WORKING DATA section start

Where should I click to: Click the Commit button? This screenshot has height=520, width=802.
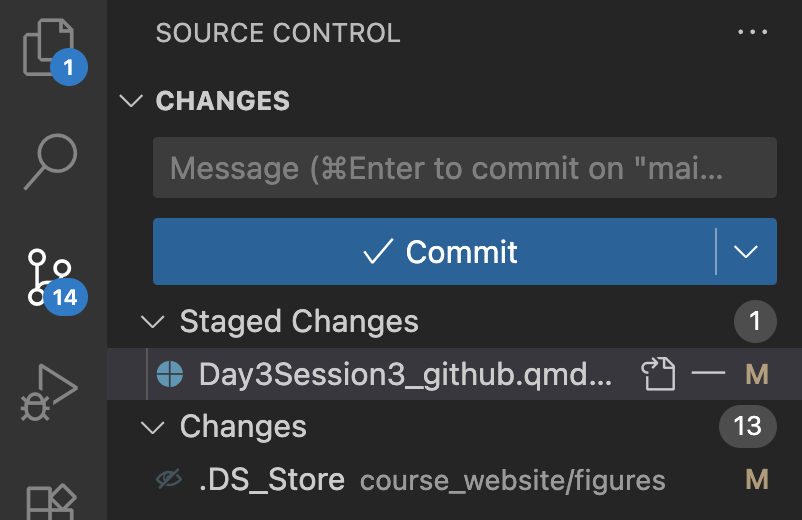click(434, 251)
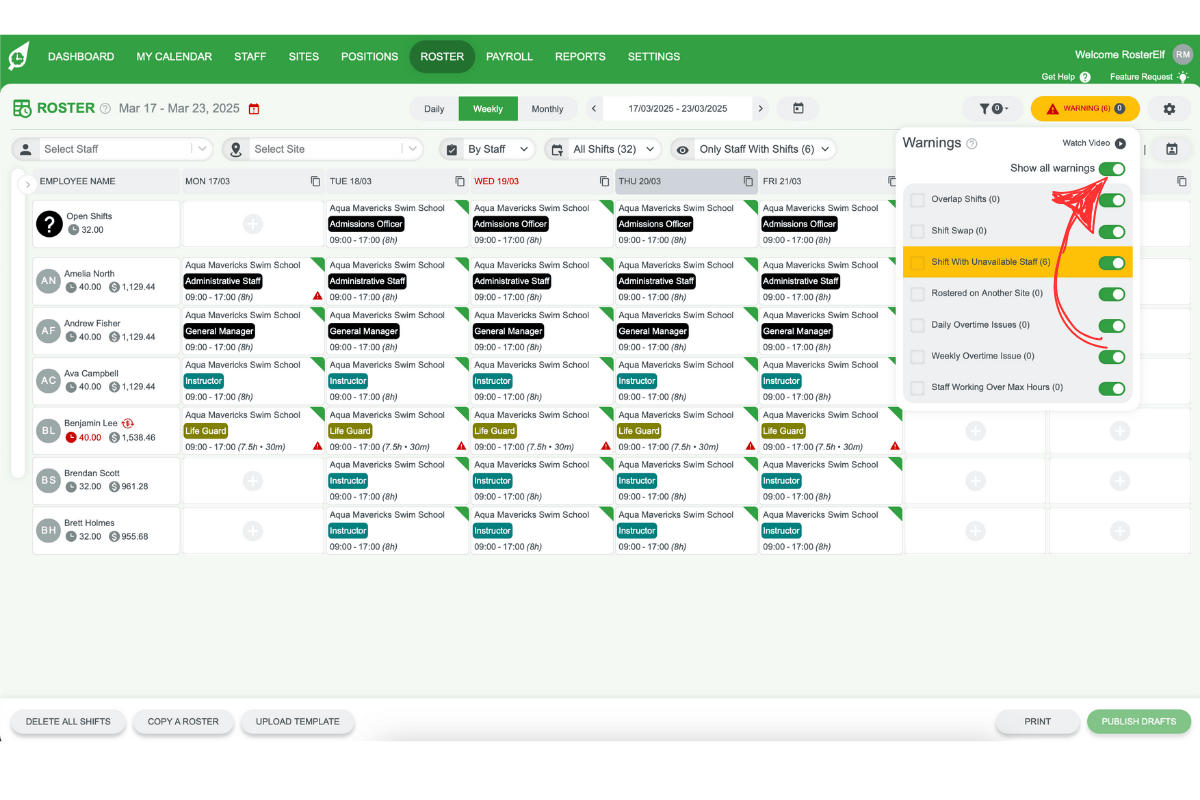
Task: Click the PUBLISH DRAFTS button
Action: point(1138,721)
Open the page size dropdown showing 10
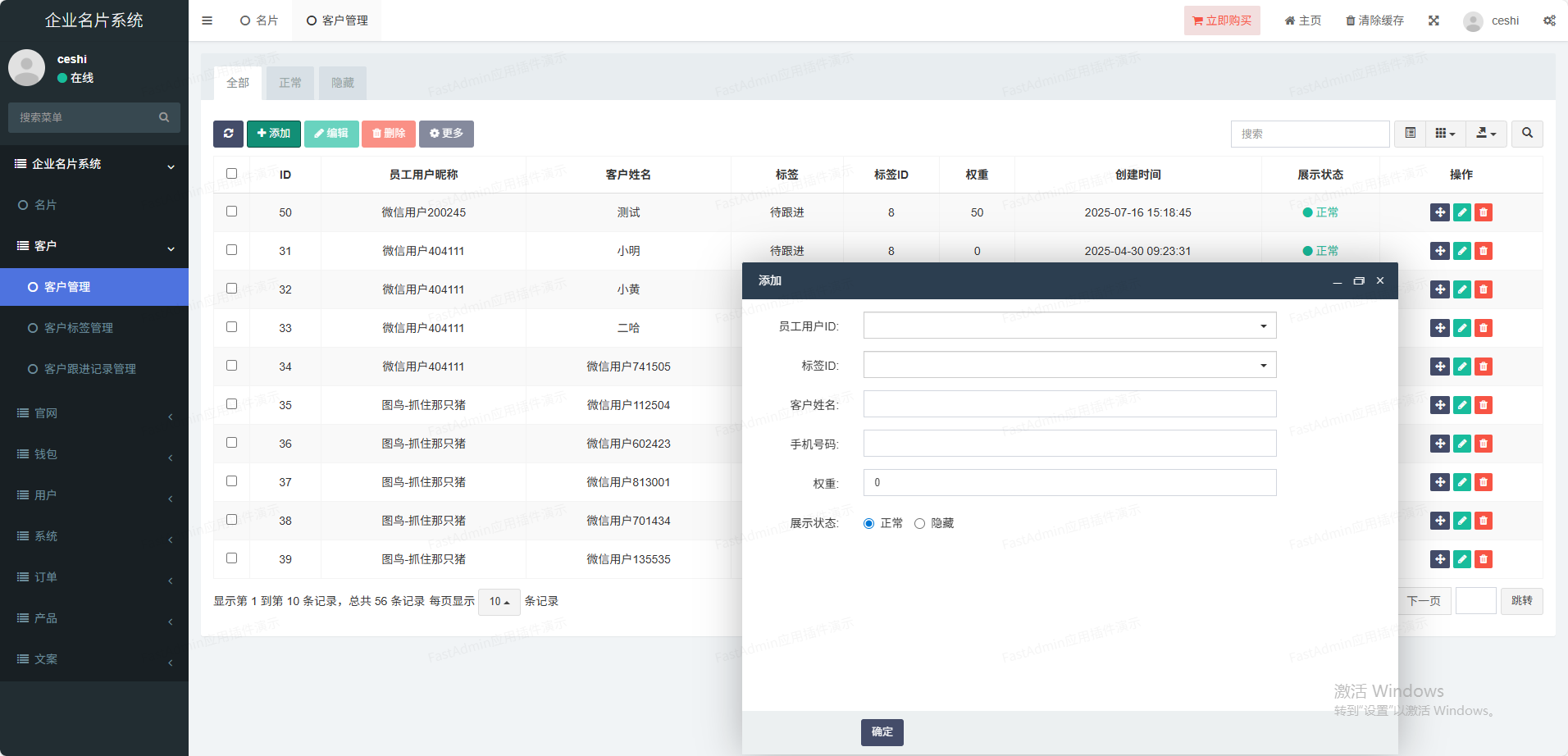 click(x=499, y=602)
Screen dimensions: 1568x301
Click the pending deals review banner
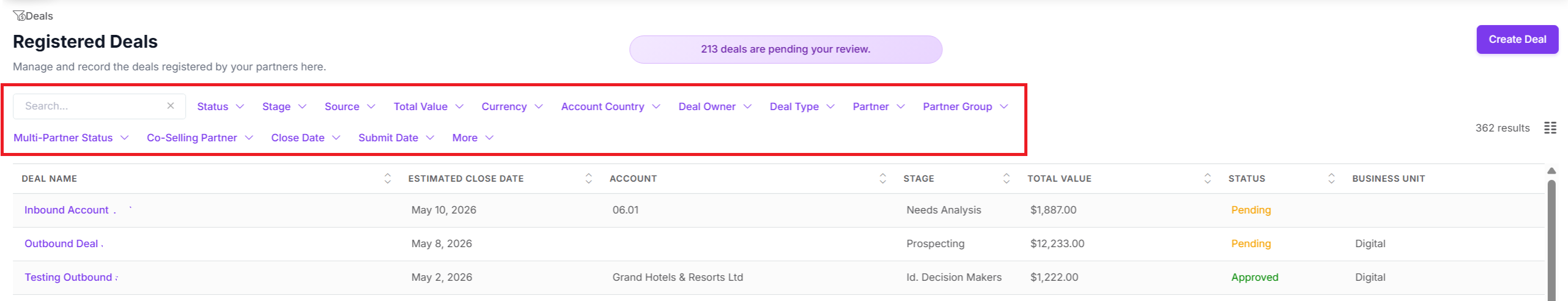tap(785, 49)
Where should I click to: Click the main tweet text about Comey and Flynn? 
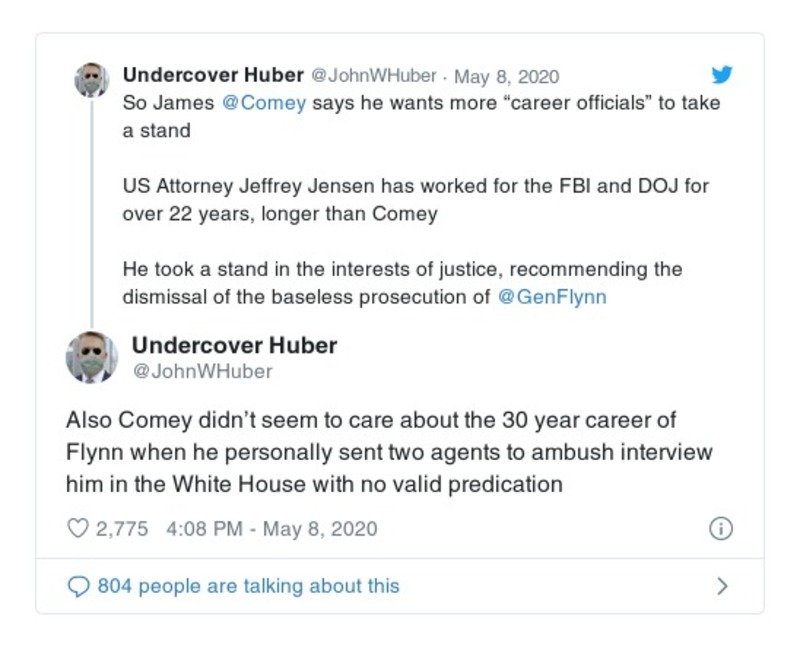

WORKING DATA section end

● EXERCISE PROMPT
The records above need to be printed in full and exactly, without any of the pictures.

● THE ANSWER
Where should I click to: Click the Commit button? This screenshot has height=520, width=802.
click(434, 251)
Task: Click the PUBLISH DRAFTS button
Action: point(1138,721)
Open the page size dropdown showing 10
 click(x=499, y=602)
Screen dimensions: 1568x301
Click the pending deals review banner
tap(785, 49)
Where should I click to: Click the main tweet text about Comey and Flynn? 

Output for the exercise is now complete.